With that in mind, I'd like to show you a little demo I put together that combines a cool new AI tool called Daily Bots with Convex. It's a collaborative shopping list / todos application that you can control entirely with your voice.
Check out the demo video below, and if you're interested, I'll walk you through how I built it.
If you want to try this out yourself the demo is available here: https://convex-shop-talk.vercel.app/ and the source is available here: https://github.com/get-convex/shop-talk
Architecture
Before we begin I think it might be useful to try to give a high level view of what's going on here.
The Shop Talk app uses a Daily Bots client to enable voice controls through various services. This client triggers function handlers in our client-side app, which execute tasks on behalf of the LLM. These function handlers then communicate with Convex, which manages our state and ensures synchronization across all Shop Talk instances.
Don't worry if this isn't completely clear yet, I'll explain in more detail below.
Voice Control & Daily Bots
The headline feature of Shop Talk is the ability to totally interact with your voice.
There's a seemingly endless array of libraries and services that provide this functionality. Since it's honestly quite overwhelming, I went with one that a friend had success with: Daily Bots
Daily Bots (Pipecat under the hood) is an all-in-one platform for voice-based interactions. It combines three essential components of a voice-controlled AI assistant:
- Speech To Text (STT) - converts your spoken words into text
- LLM "brain" - processes the text, understands context, executes functions, and generates responses
- Text to Speech (TTS) - transforms the text response back into spoken words
Daily Bots handles many behind-the-scenes tasks that you'd otherwise need to manage manually, including conversation history management, call recording, and performance metrics.
To clarify, DailyBots (Pipecat) doesn't actually implement the STT, TTS, or LLM services, it's the orchestration layer that brings them all together.

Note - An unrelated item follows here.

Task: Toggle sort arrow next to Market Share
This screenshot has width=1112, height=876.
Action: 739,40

You can configure your choice of services for each component, and their documentation explains this setup process well.
For this project, I used the default services recommended in their documentation:
1...
2 services: {
3 stt: "deepgram",
4 tts: "cartesia",
5 llm: "openai",
6},
7...
8
If I were to turn this into a real product, I would definitely experiment with these services more to find the best combination, but for now these work well enough for this demo project.

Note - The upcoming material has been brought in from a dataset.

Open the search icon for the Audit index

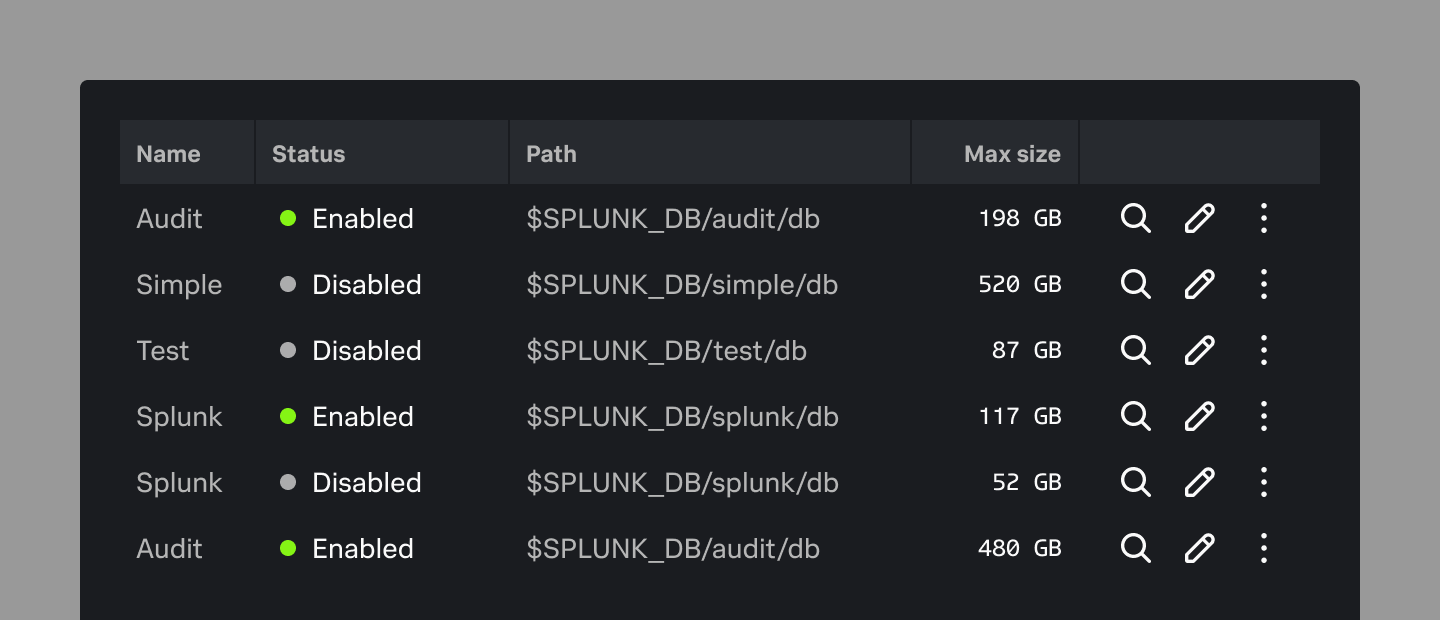click(1135, 218)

Realtime Collaboration with Convex
Before I dive deeper into the specifics of how the Voice Control works I want to quickly talk about how Convex fits in here. For this demo I used the following Convex features:
Convex http actions
I needed HTTP actions for this project because the DailyBots client works by calling a REST endpoint when it starts up, connecting the user and initiating a session with the STT and TTS services.
1<RTVIClientProvider
2 client={
3 new RTVIClient({
4 transport: new DailyTransport(),
5 params: {
6 // this is the root url of our Convex http actions
7 // for example: https://adorable-grouse-876.convex.site
8 baseUrl: import.meta.env.VITE_CONVEX_SITE_URL,
9 endpoints: {
10 connect: "/connect",
11 action: "/actions",
12 },
13 },
14 })
15 }
16>
17 <App />
18</RTVIClientProvider>
19
I wont show the connect
or actions
http actions here but if you are interested you can snoop around here: https://github.com/get-convex/shop-talk/blob/8d59d87c96ed56b10ff9ffbc4a03456519595e50/convex/http.ts
Convex queries and mutations
This is the bread and butter of Convex. It provides fast, type-safe ways to Create, Read, Update, and Delete lists and list items.

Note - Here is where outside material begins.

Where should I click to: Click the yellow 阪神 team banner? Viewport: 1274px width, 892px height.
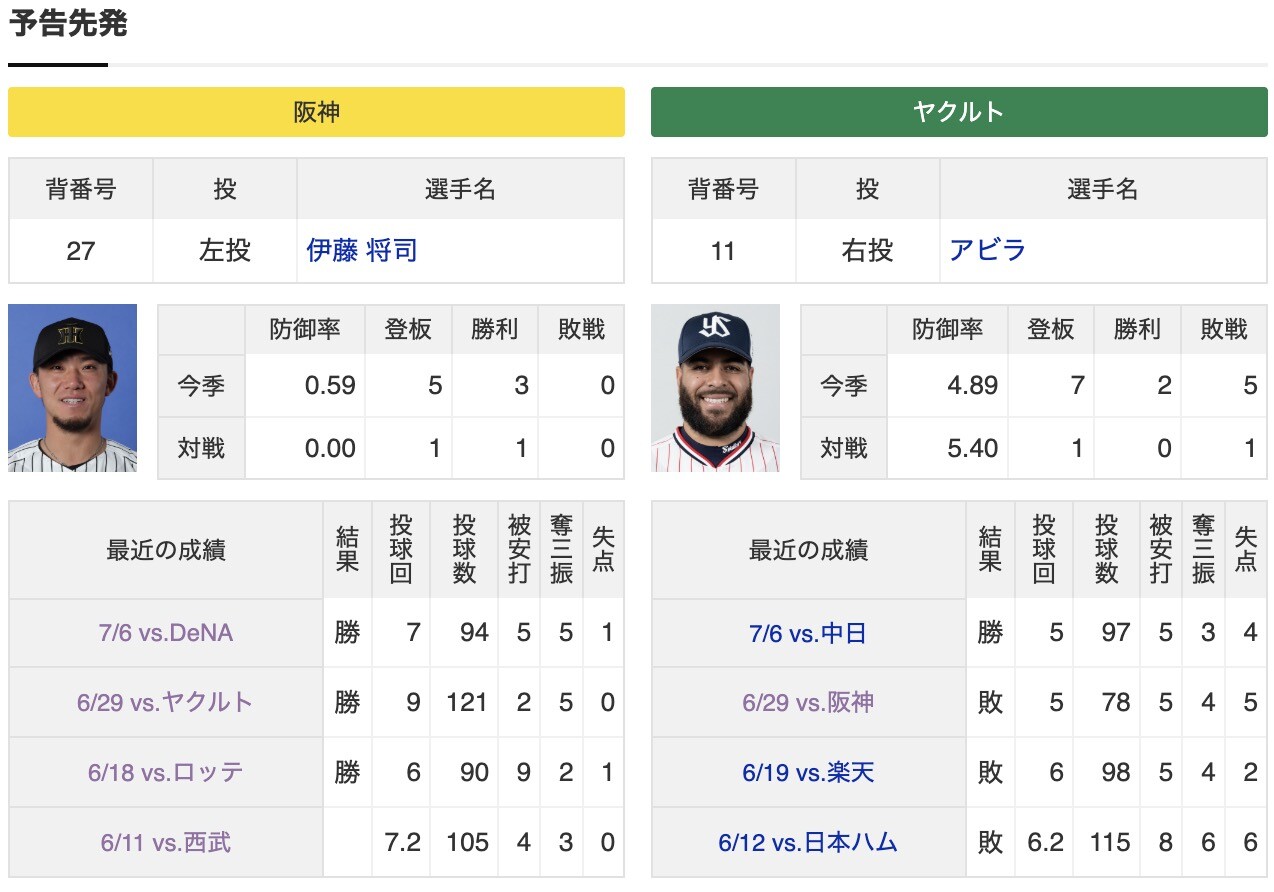(x=316, y=112)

I won't show all the code here, you can check it out at the links above, but here's a quick example of how we return all items on a given shopping list:
1import { query } from "../_generated/server";
2import { v } from "convex/values";
3
4export const getAllOnList = query({
5 args: { listId: v.id("shoppingLists") },
6 handler: async (ctx, args) => {
7 const items = await ctx.db
8 .query("shoppingListItems")
9 .withIndex("by_listId", (q) => q.eq("listId", args.listId))
10 .collect();
11
12 return items;
13 },
14});
15
The schema for this demo project is really simple:
1import { defineSchema, defineTable } from "convex/server";
2import { v } from "convex/values";
3
4export default defineSchema({
5
6 shoppingLists: defineTable({
7 name: v.string(),
8 }).searchIndex("by_name", {
9 searchField: "name",
10 }),
11
12 shoppingListItems: defineTable({
13 listId: v.id("shoppingLists"),
14 label: v.string(),
15 completed: v.boolean(),
16 })
17 .searchIndex("by_label", {
18 searchField: "label",
19 })
20 .index("by_listId", ["listId"]),
21
22});
23
24
Note that this demo project doesn't include user management, to keep things simple, all shopping lists are shared among everyone.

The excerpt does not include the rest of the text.